Il punto economico è semplice, quasi banale. Al momento del pensionamento l’INPS conosce con precisione l’importo complessivo del TFS maturato. Conosce il calendario delle rate. Conosce i tempi di liquidazione previsti dalla legge. Non siamo davanti a una grandezza incerta o stimata: è un credito determinato, con scadenze definite.
Ogni anno nuovi
dipendenti pubblici maturano il TFS. Ogni anno lo Stato paga rate relative a
pensionamenti precedenti. Il differimento non elimina il costo: lo distribuisce
nel tempo. Se si guarda alla dinamica a regime, il meccanismo genera uno stock
permanente di TFS maturati ma non ancora liquidati. Non è un’anomalia tecnica,
è una scelta strutturale.
E qui emerge un
elemento più delicato. Questo stock non appare come debito esplicito nel
momento in cui matura. Viene registrato quando viene pagato. Dal punto di vista
della contabilità pubblica è una gestione di cassa; dal punto di vista
economico è salario già guadagnato e non ancora liquidato.
Il paradosso è
evidente: se fosse un’impresa privata a pagare il trattamento di fine rapporto
con anni di ritardo, parleremmo di tensione finanziaria.

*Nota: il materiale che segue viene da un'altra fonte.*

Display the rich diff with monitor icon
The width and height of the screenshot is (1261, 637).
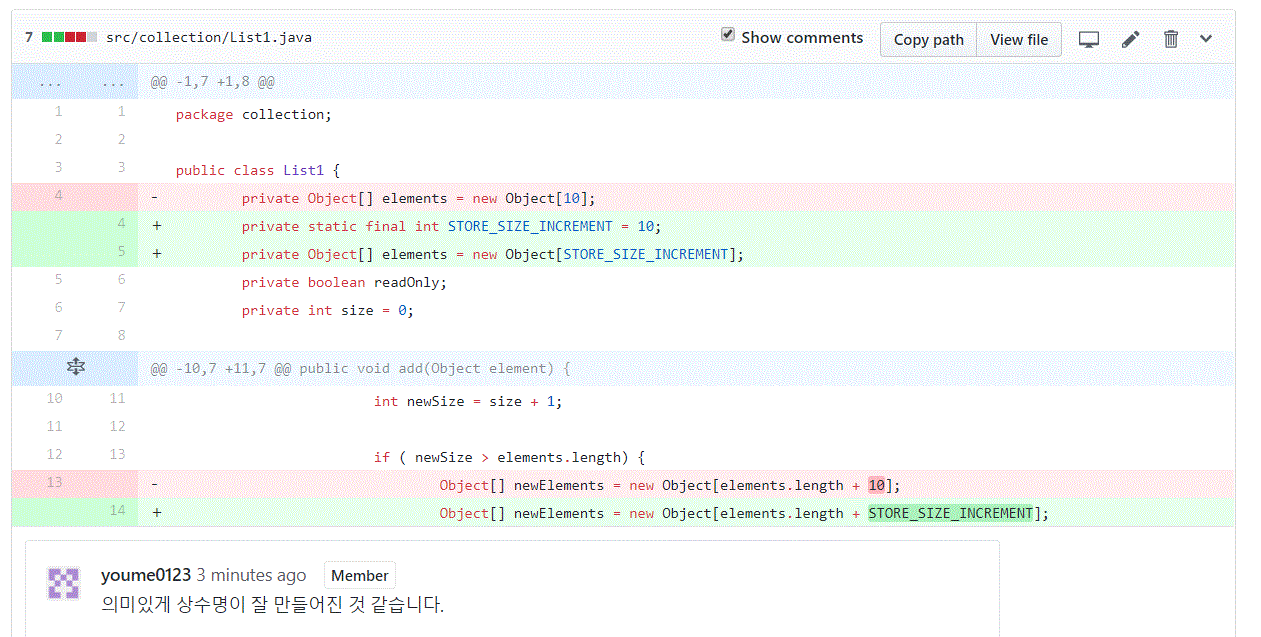1089,38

Lo Stato può farlo
perché è legislatore e debitore insieme.
Si potrebbe
obiettare che il TFS e il TFR sono istituti diversi. È vero sul piano
giuridico. Ma entrambi rappresentano retribuzione maturata nel corso della vita
lavorativa. Nel settore privato il TFR è accantonato e rivalutato; nel pubblico
storico il TFS è finanziato a ripartizione e può essere liquidato con
differimento pluriennale. La differenza non è nella natura del diritto, ma nel
trattamento finanziario.
La questione
diventa ancora più chiara se si considera la dimensione quantitativa. Ogni anno
maturano miliardi di euro di TFS. Anche senza entrare in cifre ufficiali,
l’ordine di grandezza è tale da incidere in modo non marginale sui conti
pubblici. Il differimento consente di evitare picchi, ma a regime stabilizza un
flusso di pagamenti che resta strutturalmente presente.
È qui che
l’immagine del “naso di Pinocchio” diventa efficace: il debito non scompare, si
allunga. Finché la misura è congiunturale, l’allungamento è temporaneo. Quando
diventa permanente, si trasforma in una componente stabile del sistema.
La vera
questione politica non è attribuire colpe a questo o a quel governo. È
interrogarsi sul silenzio trasversale. Il TFS riguarda insegnanti, infermieri,
funzionari, forze dell’ordine, magistrati, dirigenti. Non una categoria
marginale, ma una parte significativa del servizio pubblico.
Eppure non
esiste un dibattito pubblico strutturato su tre punti essenziali: l’ammontare
complessivo dello stock maturato e non pagato; il costo di un eventuale
riallineamento a una liquidazione più tempestiva; l’effetto redistributivo
dell’erosione inflattiva sulle somme differite.
Non si tratta
di fare polemica sterile. Si tratta di coerenza istituzionale. Se il TFS è
salario differito, è un credito certo verso lo Stato. Se è un credito certo,
dovrebbe essere trattato con la stessa trasparenza con cui si trattano altre
obbligazioni pubbliche.
Una democrazia
matura può decidere di diluire un pagamento per ragioni di equilibrio
finanziario. Ma dovrebbe dirlo con chiarezza, mostrarne i numeri, discuterne
apertamente. Il problema non è il costo in sé. Il problema è quando il costo
diventa invisibile perché spostato nel tempo.
E ciò che è
invisibile nei bilanci, prima o poi, riemerge nella realtà economica.